EXERCISE INPUTS Block Start

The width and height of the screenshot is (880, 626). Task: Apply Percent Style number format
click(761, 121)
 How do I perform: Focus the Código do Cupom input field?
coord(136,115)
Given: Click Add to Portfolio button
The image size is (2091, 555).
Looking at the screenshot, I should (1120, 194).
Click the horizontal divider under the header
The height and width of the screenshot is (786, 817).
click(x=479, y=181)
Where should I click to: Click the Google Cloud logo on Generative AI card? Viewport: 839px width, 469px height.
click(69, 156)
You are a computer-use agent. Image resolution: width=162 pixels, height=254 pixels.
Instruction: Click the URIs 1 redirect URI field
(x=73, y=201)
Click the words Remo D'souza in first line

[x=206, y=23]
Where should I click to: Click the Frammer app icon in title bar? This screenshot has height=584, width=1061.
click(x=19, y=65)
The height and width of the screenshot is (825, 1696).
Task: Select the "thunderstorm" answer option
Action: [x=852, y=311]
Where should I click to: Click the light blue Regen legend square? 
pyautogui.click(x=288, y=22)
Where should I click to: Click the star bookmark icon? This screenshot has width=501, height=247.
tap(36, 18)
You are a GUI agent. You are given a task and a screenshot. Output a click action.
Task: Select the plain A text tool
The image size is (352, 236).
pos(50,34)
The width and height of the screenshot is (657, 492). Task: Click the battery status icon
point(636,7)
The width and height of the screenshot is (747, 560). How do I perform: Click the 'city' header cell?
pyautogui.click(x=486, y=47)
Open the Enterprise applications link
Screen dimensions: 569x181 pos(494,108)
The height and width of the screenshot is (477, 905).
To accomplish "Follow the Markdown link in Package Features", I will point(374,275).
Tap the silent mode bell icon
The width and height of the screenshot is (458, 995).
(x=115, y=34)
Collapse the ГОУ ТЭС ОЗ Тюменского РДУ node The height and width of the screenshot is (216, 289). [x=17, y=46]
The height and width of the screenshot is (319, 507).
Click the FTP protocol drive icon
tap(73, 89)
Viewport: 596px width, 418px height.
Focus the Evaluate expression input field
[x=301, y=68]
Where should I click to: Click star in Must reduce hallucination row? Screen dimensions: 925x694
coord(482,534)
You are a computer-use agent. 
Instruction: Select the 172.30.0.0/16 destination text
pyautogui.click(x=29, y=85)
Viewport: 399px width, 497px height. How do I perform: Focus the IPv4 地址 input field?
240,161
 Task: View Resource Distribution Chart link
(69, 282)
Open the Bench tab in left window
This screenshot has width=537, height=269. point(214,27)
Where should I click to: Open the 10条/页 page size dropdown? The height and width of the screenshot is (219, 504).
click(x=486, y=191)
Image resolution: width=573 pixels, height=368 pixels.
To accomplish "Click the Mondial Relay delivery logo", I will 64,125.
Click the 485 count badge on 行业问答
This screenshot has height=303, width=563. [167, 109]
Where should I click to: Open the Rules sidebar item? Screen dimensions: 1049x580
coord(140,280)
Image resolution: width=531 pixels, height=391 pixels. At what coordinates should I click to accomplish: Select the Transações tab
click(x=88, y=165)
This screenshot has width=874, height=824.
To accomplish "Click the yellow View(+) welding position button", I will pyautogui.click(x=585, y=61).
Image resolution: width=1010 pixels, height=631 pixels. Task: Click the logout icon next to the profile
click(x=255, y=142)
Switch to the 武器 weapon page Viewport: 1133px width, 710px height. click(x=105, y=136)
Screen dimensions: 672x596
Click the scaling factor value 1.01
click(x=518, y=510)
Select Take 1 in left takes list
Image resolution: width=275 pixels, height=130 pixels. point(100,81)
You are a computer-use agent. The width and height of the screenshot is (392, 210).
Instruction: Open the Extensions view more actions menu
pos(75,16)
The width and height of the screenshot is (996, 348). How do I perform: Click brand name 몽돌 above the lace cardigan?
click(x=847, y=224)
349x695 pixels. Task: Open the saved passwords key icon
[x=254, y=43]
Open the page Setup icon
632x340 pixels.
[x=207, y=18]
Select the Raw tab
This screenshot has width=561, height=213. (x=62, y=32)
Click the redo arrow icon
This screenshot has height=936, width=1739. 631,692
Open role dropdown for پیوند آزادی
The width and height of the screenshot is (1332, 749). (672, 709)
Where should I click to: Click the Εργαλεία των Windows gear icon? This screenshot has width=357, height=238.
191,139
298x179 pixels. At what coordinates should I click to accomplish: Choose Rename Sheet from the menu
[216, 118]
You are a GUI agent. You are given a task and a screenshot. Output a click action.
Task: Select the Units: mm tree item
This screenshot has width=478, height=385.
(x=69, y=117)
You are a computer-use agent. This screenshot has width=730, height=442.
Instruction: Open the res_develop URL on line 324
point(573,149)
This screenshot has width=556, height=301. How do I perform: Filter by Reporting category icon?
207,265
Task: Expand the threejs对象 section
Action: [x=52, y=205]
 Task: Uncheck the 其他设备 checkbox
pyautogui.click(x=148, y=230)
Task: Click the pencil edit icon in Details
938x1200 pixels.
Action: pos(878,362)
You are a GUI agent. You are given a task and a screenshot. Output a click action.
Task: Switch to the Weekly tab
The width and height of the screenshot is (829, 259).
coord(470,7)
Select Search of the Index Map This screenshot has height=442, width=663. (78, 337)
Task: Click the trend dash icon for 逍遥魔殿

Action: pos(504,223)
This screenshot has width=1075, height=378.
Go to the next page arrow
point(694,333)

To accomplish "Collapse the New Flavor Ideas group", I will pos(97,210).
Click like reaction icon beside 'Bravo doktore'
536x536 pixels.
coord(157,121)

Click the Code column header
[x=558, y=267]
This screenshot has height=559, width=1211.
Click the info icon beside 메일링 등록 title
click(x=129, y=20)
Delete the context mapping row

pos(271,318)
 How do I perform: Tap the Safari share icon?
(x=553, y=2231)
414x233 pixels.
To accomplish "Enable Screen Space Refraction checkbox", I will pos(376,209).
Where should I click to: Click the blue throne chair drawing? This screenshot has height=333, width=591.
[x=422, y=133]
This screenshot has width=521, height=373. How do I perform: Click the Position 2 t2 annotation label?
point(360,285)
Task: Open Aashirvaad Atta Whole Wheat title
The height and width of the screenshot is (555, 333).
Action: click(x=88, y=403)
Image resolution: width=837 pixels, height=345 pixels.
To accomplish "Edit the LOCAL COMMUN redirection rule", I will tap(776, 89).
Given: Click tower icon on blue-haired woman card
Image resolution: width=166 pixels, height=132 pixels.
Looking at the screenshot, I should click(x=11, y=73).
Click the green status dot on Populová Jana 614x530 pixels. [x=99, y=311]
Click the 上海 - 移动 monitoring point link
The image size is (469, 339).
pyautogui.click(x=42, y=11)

EXERCISE INPUTS Block End

The answer is to be the lines from the one holding "Click the Code column header" through the end of the data above, transcribed character for character, both ends included.

TASK RESULT:
Click the Code column header
[x=558, y=267]
This screenshot has height=559, width=1211.
Click the info icon beside 메일링 등록 title
click(x=129, y=20)
Delete the context mapping row

pos(271,318)
 How do I perform: Tap the Safari share icon?
(x=553, y=2231)
414x233 pixels.
To accomplish "Enable Screen Space Refraction checkbox", I will pos(376,209).
Where should I click to: Click the blue throne chair drawing? This screenshot has height=333, width=591.
[x=422, y=133]
This screenshot has width=521, height=373. How do I perform: Click the Position 2 t2 annotation label?
point(360,285)
Task: Open Aashirvaad Atta Whole Wheat title
The height and width of the screenshot is (555, 333).
Action: click(x=88, y=403)
Image resolution: width=837 pixels, height=345 pixels.
To accomplish "Edit the LOCAL COMMUN redirection rule", I will tap(776, 89).
Given: Click tower icon on blue-haired woman card
Image resolution: width=166 pixels, height=132 pixels.
Looking at the screenshot, I should click(x=11, y=73).
Click the green status dot on Populová Jana 614x530 pixels. [x=99, y=311]
Click the 上海 - 移动 monitoring point link
The image size is (469, 339).
pyautogui.click(x=42, y=11)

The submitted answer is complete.